Records shown:
• • • • •
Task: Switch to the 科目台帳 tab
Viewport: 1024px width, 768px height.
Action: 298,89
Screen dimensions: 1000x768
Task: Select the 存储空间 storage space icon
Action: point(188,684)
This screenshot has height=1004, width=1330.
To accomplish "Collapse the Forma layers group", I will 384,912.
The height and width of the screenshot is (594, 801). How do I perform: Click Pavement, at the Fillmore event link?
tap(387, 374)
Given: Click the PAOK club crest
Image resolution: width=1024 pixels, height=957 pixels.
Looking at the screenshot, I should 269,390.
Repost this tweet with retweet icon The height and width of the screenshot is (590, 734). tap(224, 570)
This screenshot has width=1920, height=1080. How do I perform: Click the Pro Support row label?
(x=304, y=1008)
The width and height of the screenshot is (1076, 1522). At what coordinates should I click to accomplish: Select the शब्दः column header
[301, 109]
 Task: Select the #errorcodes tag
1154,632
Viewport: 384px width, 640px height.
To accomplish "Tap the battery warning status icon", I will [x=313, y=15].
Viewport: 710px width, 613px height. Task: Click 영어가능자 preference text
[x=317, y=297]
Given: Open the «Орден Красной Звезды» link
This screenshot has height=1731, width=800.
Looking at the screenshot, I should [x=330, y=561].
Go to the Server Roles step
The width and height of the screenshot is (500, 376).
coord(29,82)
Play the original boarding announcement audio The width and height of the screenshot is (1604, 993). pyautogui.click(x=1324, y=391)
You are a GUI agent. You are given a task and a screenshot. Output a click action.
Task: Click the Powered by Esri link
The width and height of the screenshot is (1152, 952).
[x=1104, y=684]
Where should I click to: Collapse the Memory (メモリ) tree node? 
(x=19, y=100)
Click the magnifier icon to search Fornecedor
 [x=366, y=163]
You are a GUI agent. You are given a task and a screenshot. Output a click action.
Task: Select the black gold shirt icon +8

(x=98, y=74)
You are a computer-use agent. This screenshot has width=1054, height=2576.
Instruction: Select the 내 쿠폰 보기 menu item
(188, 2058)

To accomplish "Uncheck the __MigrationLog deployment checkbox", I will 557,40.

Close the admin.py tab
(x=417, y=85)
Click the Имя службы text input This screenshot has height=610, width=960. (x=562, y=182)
• • • • •
Scan the records above and report how many lines include the word "will", without any other text.

Answer to this task:
3